Another interesting issue is source control and the EF. EF generates one big class file and one big XML file for the model. If you have a team of more than one person chances are that multiple people will be working on the model at the same time which is going to inevitably lead to a locking/merging nightmare. Having many small files reduces this problem.

The thing that really bugs me about this product is the apparent attitude of the team behind it. There are many good evolved OR/M tools out there already and it feels like they looked at none of them. The team has also apparently not taken any of the community feedback from the betas (or a very very small amount of it) and incorporated it in. My outside impression of the EF team is that they are disconnected from the real world, the community, and the competition to their framework.

The thing that stopped me from looking at EF any further was the refactoring support. I am a big big resharper user and it does not play with EF. I renamed one property of an object generated by EF and everything compiled just fine. When I ran the application and tried to save/load the entity I got the lovely error of “The Member 'Location' in the conceptual model type 'Model.Permit' is not present in the OSpace  type 'EntityFramework.Stub.Permit'”. Refactoring is a fact of development now days and for EF to fail on a simple rename like this ruled it out for me.

Designing a domain driven application gives us limitless possibilities in how we can express a business and its rules.

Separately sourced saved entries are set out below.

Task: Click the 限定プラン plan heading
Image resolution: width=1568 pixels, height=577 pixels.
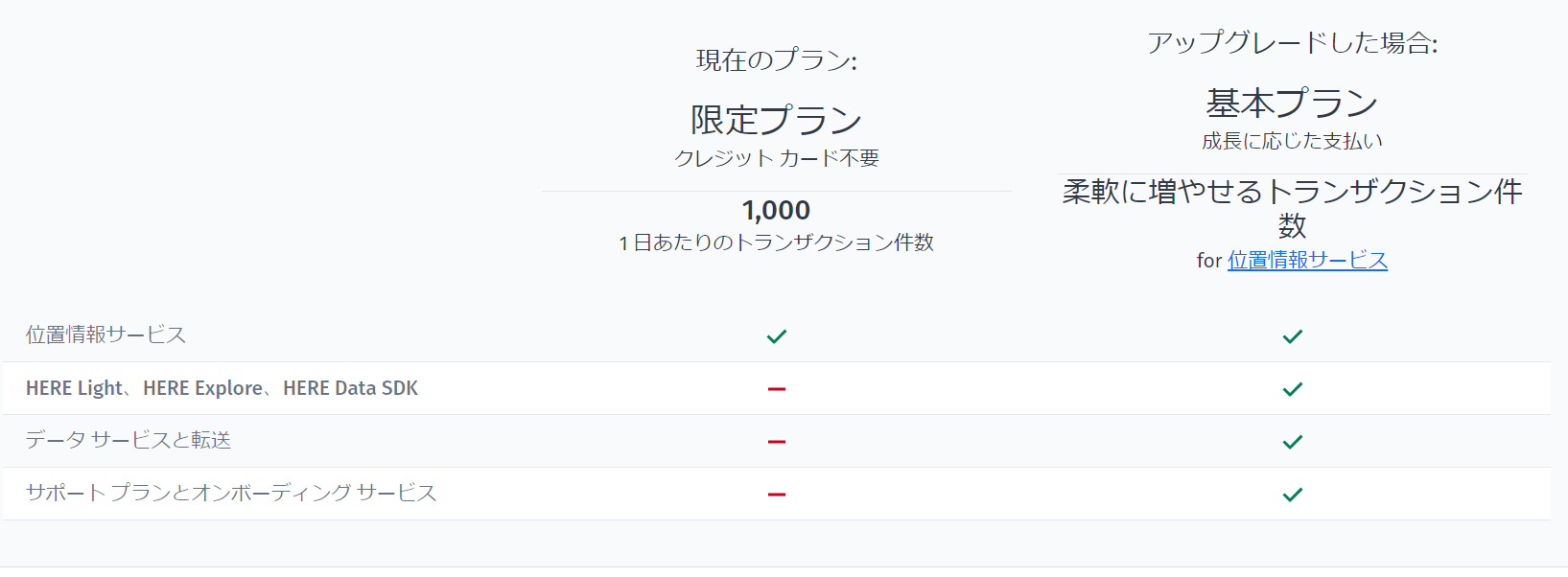Action: [x=776, y=121]
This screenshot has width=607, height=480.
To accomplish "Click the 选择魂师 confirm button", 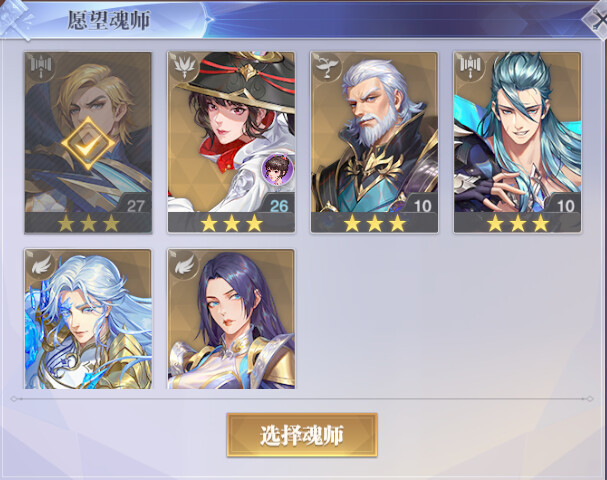I will [302, 435].
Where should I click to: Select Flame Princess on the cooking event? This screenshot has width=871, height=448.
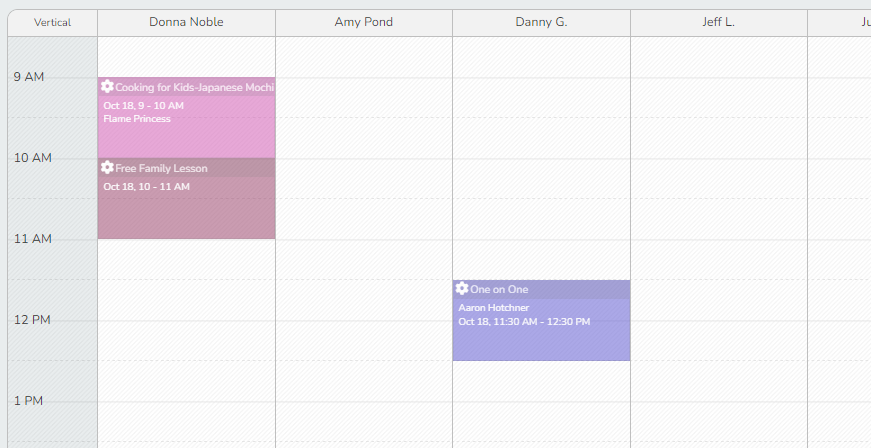[x=137, y=119]
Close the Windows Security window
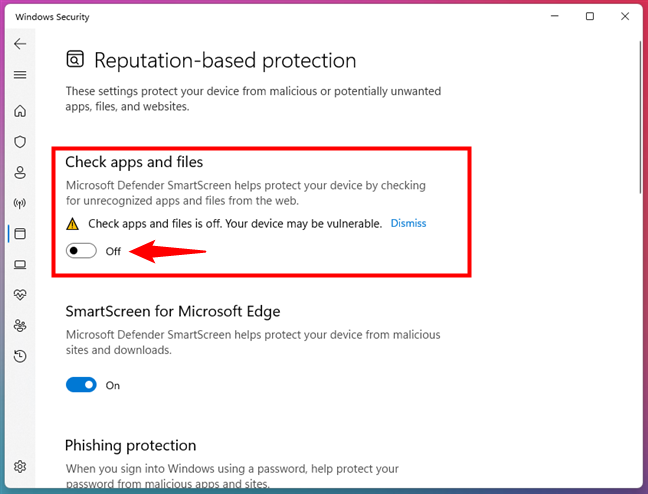The height and width of the screenshot is (494, 648). (x=624, y=16)
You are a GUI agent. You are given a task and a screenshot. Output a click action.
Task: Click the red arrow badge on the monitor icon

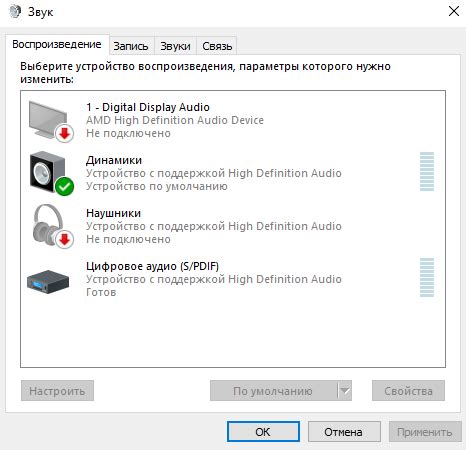pos(64,133)
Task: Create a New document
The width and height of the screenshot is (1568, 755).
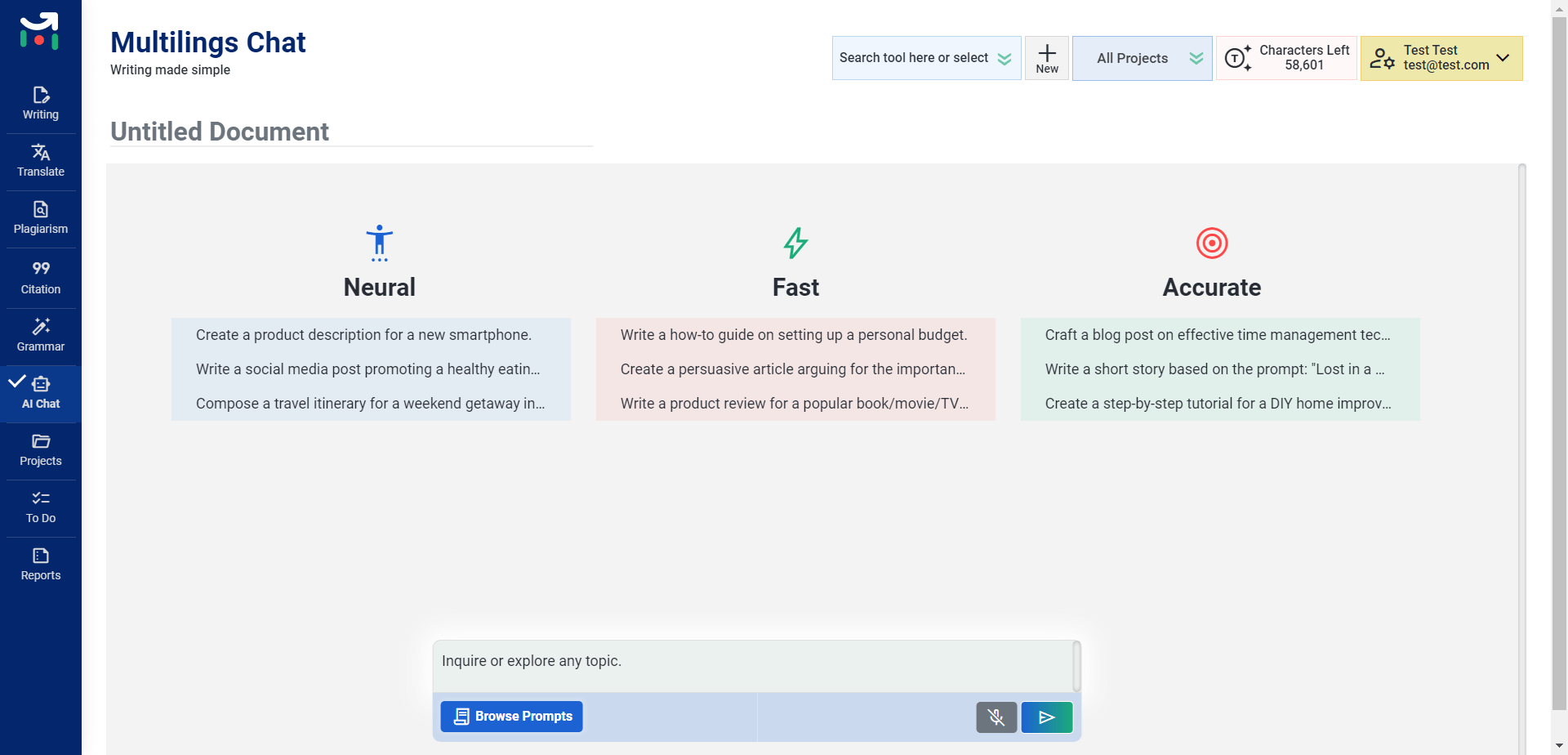Action: tap(1046, 58)
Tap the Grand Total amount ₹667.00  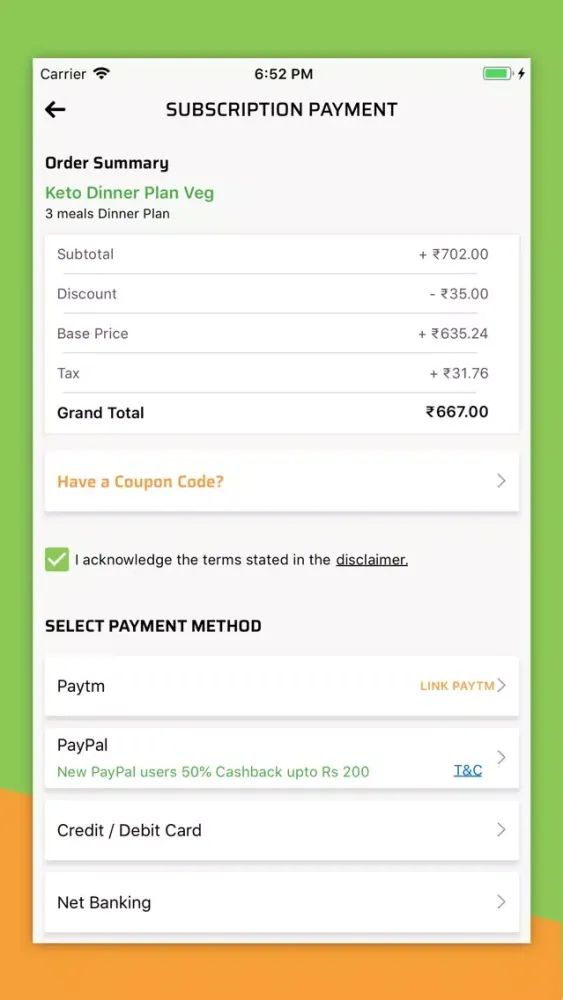tap(457, 412)
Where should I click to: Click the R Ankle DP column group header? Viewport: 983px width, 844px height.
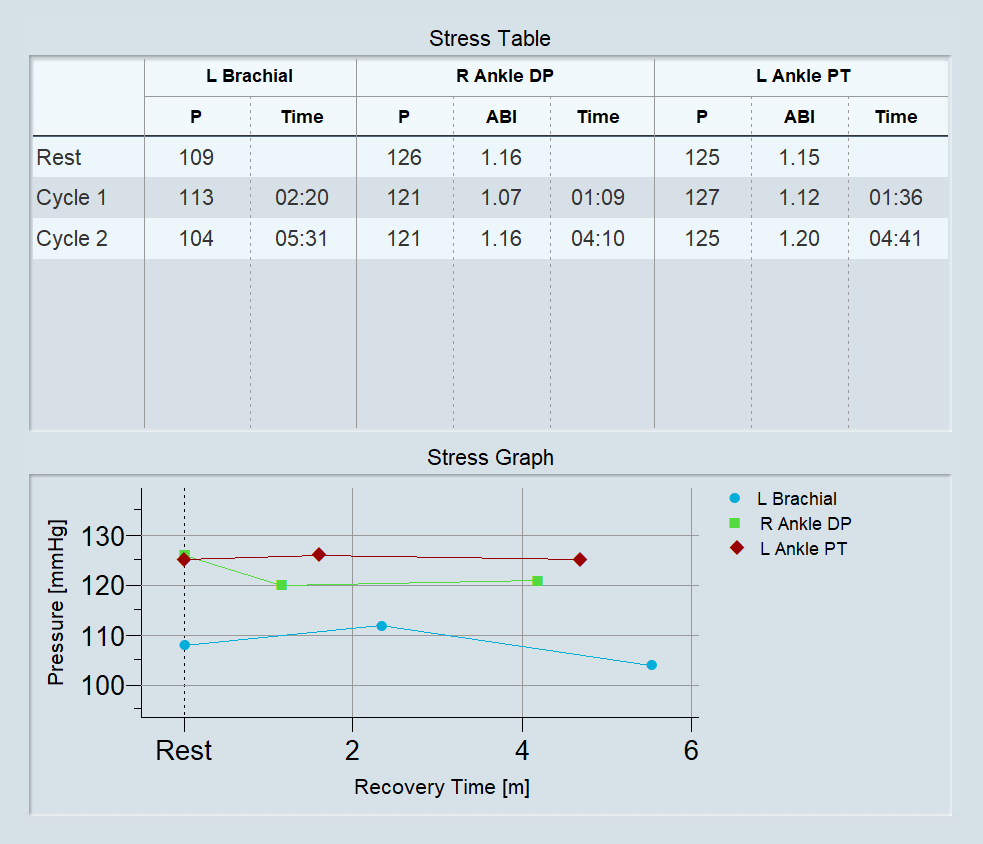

The application and the database are not a homogenous system, they each have their own roles. A database is just a bucket we store the state of things in. The entity framework makes it feel like my application has to adapt to that bucket so therefore my business is a bucket which in turn makes my application work like a bucket and most clients don’t want a bucket application. The fact that there even is an Entity Framework Vote Of No Confidence that hundreds of developers have signed is good evidence that this product missed the mark and will continue to unless they make some massive changes. Overall I found the EF to be overly complex, frustrating, and not nearly flexible enough for me and I will avoid it at all costs on future projects.